You need an adjustable neck/down tube on a goose neck for these taller trucks, even 5th wheels are sitting at an off angle. End up with tail wag. 

Sent from my SM-G950U using Tapatalk


----------



## WarnerConstInc. (Jan 30, 2008)

Big Johnson said:


> I was just looking at a 2018 GMC 3500 loaded for only $68,000 on the sticker. Had pretty much everything I could imagine.


I know the 18 f350 CC 4x4 dually platinum will crack 100k with tax title and licence. 

Sent from my SM-G950U using Tapatalk


----------



## Golden view (Feb 16, 2012)

They must make all their profit on the loaded trucks. I find it hard to believe that some nice leather, trim, and some electronics can add $40k


----------



## VinylHanger (Jul 14, 2011)

All I want is a 2018 3/4 ton extra cab diesel 4x4 with cloth seats, a/c and a power window/lock option. Bluetooth radio would be nice.

I don't need power mirrors, auto start, collision avoidance, etc. Just a basic, but nice work truck.

Sent from my SM-G930V using Tapatalk


----------



## WarnerConstInc. (Jan 30, 2008)

Golden view said:


> They must make all their profit on the loaded trucks.
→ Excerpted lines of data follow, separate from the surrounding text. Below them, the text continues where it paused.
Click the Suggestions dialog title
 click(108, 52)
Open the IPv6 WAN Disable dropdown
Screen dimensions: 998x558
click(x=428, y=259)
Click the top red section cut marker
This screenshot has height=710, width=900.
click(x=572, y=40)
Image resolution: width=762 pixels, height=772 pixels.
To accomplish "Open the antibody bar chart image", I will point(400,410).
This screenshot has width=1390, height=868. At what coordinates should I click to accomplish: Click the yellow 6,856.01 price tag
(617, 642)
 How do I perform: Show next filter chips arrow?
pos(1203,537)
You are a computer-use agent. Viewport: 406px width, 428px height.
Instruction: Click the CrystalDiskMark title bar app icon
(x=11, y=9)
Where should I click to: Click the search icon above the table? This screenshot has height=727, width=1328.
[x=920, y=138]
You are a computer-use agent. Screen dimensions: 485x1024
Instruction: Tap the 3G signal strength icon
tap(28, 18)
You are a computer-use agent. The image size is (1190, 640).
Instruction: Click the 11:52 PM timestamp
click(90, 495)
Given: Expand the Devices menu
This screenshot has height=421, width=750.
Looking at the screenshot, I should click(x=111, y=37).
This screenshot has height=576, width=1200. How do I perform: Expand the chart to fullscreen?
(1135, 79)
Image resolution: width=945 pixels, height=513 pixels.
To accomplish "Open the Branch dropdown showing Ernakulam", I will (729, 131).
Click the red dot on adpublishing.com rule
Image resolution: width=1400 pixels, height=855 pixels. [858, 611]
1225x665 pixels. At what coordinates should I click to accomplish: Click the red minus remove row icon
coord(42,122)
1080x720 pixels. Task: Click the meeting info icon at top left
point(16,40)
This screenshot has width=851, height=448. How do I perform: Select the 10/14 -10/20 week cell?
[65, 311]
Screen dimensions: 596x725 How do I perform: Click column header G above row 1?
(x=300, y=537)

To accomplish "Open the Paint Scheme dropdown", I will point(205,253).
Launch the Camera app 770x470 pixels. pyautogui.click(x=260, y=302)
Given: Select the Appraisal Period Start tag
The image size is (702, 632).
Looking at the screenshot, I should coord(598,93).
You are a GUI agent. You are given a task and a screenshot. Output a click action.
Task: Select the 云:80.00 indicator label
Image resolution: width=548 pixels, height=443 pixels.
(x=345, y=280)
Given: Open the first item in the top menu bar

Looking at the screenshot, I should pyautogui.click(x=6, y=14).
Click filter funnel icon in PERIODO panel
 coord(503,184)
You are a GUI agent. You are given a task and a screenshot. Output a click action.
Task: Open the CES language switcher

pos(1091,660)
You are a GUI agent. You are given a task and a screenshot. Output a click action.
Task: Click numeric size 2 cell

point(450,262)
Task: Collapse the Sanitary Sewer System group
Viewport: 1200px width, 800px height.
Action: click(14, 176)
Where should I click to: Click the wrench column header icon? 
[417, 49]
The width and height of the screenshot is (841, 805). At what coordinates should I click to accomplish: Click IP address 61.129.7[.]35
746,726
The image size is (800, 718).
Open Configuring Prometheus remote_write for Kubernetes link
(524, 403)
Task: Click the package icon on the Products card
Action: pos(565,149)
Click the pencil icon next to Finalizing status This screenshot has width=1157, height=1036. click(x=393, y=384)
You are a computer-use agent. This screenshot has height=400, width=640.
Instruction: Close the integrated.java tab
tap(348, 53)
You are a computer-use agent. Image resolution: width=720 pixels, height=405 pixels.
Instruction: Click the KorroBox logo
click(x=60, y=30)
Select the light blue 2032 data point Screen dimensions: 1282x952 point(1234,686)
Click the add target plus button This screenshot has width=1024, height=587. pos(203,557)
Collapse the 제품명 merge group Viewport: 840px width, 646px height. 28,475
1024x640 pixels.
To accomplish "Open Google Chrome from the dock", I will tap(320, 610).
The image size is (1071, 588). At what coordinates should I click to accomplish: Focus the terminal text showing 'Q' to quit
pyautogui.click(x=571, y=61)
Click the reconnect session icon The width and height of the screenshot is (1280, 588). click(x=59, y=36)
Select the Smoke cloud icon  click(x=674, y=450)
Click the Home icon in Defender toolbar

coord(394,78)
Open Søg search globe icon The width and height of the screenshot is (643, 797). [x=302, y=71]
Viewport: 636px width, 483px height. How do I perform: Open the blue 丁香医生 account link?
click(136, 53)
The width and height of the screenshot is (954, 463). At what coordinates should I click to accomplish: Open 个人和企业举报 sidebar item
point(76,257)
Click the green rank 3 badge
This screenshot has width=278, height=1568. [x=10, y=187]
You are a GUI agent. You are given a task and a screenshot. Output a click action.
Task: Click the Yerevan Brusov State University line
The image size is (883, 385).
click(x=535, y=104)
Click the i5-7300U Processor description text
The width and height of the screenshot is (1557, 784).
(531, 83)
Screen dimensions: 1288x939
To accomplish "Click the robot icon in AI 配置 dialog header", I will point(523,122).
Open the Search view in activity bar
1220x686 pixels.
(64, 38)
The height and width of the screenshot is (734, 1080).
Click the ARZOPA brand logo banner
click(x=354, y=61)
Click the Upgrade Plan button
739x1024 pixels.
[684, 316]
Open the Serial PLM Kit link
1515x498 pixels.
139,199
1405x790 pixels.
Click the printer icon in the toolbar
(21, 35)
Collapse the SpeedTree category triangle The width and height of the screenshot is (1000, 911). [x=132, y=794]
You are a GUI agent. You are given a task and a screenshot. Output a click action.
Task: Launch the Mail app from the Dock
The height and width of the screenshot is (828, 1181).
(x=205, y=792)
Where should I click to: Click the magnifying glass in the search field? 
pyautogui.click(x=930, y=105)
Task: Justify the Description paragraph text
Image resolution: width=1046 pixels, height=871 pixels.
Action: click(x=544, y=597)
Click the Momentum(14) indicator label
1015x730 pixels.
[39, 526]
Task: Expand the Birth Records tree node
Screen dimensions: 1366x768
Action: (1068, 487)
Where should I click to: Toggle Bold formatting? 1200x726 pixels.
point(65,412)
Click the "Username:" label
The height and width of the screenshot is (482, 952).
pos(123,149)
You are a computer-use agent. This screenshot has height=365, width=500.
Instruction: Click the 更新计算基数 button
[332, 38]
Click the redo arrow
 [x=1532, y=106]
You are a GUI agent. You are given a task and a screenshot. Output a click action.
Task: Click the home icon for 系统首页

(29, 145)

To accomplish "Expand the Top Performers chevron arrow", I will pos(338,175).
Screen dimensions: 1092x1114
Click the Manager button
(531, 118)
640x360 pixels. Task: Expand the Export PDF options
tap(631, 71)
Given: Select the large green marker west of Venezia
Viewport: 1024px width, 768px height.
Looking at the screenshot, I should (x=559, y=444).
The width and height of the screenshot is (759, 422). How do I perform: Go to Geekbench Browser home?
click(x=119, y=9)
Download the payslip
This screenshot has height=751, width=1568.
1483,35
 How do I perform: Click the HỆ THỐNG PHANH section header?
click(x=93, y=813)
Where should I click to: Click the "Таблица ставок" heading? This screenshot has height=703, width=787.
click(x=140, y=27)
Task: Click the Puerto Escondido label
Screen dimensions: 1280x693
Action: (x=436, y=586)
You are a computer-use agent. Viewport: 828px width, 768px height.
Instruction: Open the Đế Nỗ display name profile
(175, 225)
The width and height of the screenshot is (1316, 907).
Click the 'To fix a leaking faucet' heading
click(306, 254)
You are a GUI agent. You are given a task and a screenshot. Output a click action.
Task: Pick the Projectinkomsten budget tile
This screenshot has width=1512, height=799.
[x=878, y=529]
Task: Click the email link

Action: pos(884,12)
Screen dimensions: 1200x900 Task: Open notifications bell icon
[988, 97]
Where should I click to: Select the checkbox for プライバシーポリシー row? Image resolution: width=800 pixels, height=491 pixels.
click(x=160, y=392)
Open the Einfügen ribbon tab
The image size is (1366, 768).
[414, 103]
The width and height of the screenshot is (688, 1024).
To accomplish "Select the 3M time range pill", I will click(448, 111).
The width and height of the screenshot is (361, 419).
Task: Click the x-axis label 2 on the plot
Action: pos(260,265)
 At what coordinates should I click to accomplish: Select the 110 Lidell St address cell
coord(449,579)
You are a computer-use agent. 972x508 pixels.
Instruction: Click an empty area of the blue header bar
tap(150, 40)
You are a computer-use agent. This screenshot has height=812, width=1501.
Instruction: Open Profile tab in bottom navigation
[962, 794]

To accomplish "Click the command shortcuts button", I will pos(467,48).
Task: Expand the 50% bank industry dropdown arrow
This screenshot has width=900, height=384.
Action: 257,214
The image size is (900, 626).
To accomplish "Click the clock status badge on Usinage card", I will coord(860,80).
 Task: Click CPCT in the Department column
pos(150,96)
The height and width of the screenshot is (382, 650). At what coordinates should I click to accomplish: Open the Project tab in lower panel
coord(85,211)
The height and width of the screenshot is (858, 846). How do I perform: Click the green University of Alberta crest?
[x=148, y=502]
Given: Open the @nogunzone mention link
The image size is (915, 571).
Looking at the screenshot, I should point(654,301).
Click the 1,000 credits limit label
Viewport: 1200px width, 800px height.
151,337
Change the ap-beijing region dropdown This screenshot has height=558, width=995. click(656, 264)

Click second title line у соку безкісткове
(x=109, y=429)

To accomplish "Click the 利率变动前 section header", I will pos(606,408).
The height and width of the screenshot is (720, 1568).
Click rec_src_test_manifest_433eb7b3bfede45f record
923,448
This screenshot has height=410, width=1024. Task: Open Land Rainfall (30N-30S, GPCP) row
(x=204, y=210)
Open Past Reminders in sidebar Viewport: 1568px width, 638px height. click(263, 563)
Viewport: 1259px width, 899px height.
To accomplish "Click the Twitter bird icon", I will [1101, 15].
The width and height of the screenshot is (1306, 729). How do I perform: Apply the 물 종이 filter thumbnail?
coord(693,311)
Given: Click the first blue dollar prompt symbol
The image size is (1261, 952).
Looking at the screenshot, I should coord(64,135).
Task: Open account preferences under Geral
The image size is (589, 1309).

I find it hard to believe that some nice leather, trim, and some electronics can add $40k


17 f350 CC LB 4x4 XL package with 6.7 is like 48k. 

Sent from my SM-G950U using Tapatalk


----------



## Big Johnson (Jun 2, 2017)

WarnerConstInc. said:


> I know the 18 f350 CC 4x4 dually platinum will crack 100k with tax title and licence.
> 
> Sent from my SM-G950U using Tapatalk


I wonder how much the dually option adds? 

Is there any other advantage beyond heavier tongue weight?

The gmc didn’t have dually, but it had everything else. Diesel, leather, crew, 5th wheel ready. Nice lookin truck. I couldn’t use that thing as a work truck though, it’s for mah and pah to tow their oversized camper around the country.


----------



## VinylHanger (Jul 14, 2011)

At 100k and only like 7 years to pay it off, that is crazy nuts. That's two houses in some parts of the country with 30 years to pay off.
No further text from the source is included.